====== Texte de lecture

Lucy, Besson en roue libre cérébrale
Rétrospective sur la carrière de Luc Besson
RÉTRO LUC BESSON
Romain Jankowski
8/1/20252 min read


Petite précision avant d'entamer la relecture de LUCY : j'ai revu chaque film de Luc Besson pour préparer cette rétrospective. Chaque (re)vision fut dotée d'un sentiment, parfois haut (LE GRAND BLEU et LEON sont vraiment ses sommets), parfois mitigé (SUBWAY a pris un coup de vieux, ADELE BLANC-SEC n'est pas si efficace, VALERIAN est finalement assez faiblard, mais on y reviendra) et parfois entièrement désespérant. LUCY fait partie de celui-ci. Je ne l'avais jamais revu depuis sa sortie. À l'époque, j'avais été franchement consterné par le film. Onze ans plus tard ? Rien n'a changé. LUCY ressemble à une fulgurance de Luc Besson. Le genre de métrage qui démarre sur un postulat intrigant (et un peu bidon), qui s’envole très vite vers des sphères philosophiques... puis qui finit en feu d’artifice numérique indigeste. Au milieu, il y a beaucoup de dialogues inutiles et de scènes d'action catastrophiques.

============
====== Extrait source

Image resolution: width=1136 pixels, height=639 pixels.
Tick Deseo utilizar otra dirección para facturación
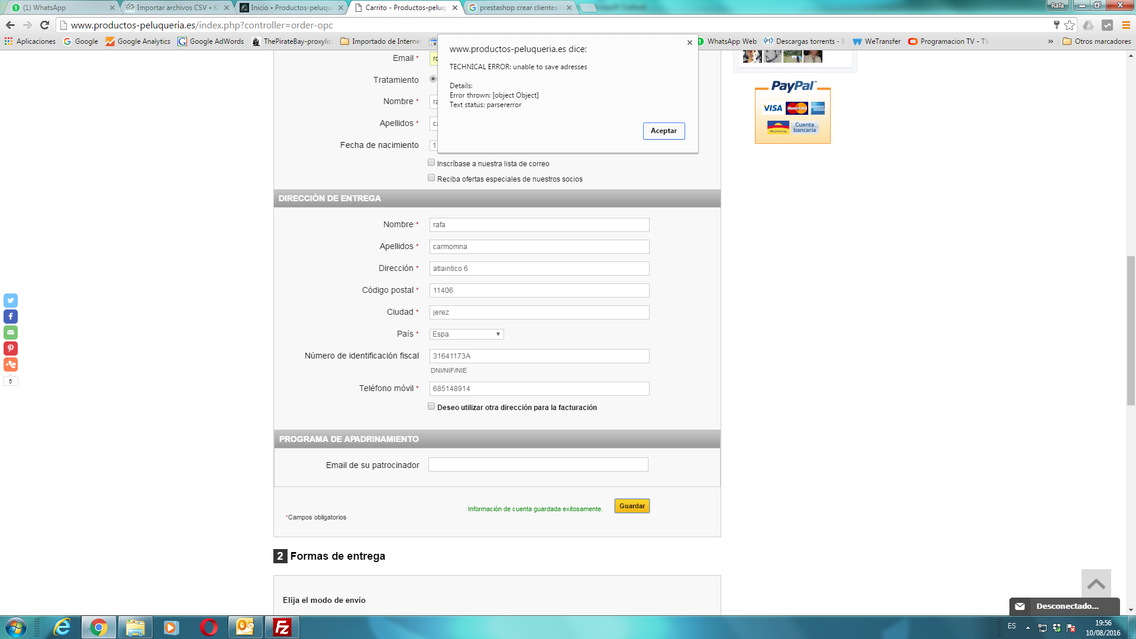click(x=431, y=406)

============

▸ **Objectif**
Pourriez-vous recopier mot pour mot l'intégralité de la critique de Lucy ?

▸ **Résultat attendu**
Lucy, Besson en roue libre cérébrale
Rétrospective sur la carrière de Luc Besson
RÉTRO LUC BESSON
Romain Jankowski
8/1/20252 min read


Petite précision avant d'entamer la relecture de LUCY : j'ai revu chaque film de Luc Besson pour préparer cette rétrospective. Chaque (re)vision fut dotée d'un sentiment, parfois haut (LE GRAND BLEU et LEON sont vraiment ses sommets), parfois mitigé (SUBWAY a pris un coup de vieux, ADELE BLANC-SEC n'est pas si efficace, VALERIAN est finalement assez faiblard, mais on y reviendra) et parfois entièrement désespérant. LUCY fait partie de celui-ci. Je ne l'avais jamais revu depuis sa sortie. À l'époque, j'avais été franchement consterné par le film. Onze ans plus tard ? Rien n'a changé. LUCY ressemble à une fulgurance de Luc Besson. Le genre de métrage qui démarre sur un postulat intrigant (et un peu bidon), qui s’envole très vite vers des sphères philosophiques... puis qui finit en feu d’artifice numérique indigeste. Au milieu, il y a beaucoup de dialogues inutiles et de scènes d'action catastrophiques.